> **Description of the task**: Lines with the word "agent" in them must be copied from the records below.

> **Data for this task**:
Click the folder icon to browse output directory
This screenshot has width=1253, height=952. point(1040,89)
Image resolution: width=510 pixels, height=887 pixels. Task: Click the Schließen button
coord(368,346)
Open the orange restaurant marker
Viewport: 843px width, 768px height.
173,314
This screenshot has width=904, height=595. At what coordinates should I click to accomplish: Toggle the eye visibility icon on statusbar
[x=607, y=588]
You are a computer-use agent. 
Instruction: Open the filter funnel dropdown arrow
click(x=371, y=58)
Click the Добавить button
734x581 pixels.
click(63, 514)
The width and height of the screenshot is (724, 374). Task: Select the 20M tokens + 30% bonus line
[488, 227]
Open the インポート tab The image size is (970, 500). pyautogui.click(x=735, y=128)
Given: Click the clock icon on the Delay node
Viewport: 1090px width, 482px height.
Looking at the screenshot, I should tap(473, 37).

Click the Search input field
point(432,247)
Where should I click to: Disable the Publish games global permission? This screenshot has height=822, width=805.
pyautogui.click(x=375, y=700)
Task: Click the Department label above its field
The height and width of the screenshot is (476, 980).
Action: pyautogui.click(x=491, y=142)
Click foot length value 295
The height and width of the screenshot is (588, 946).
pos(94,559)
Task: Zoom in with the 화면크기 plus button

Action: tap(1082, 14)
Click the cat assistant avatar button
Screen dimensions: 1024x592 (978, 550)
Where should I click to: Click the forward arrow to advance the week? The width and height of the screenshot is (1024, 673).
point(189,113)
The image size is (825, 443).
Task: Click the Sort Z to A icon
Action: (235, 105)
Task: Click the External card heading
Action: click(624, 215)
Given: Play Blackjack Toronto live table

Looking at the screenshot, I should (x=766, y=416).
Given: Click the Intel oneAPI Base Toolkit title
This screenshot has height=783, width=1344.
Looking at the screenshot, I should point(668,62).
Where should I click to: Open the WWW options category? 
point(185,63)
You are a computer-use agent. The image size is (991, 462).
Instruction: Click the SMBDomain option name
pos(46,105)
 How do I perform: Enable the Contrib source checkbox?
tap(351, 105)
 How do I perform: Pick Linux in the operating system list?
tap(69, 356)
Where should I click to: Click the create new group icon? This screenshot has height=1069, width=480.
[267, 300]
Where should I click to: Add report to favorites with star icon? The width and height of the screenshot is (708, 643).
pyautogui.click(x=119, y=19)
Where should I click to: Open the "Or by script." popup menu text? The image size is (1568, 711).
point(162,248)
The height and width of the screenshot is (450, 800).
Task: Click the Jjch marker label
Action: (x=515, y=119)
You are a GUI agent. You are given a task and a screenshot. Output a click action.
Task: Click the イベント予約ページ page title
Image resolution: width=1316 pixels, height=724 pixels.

> **Exercise response**:
You are a computer-use agent. 
You are a computer-use agent. The image size is (991, 462).
You are a GUI agent. You are given a task and a screenshot. Output a click action.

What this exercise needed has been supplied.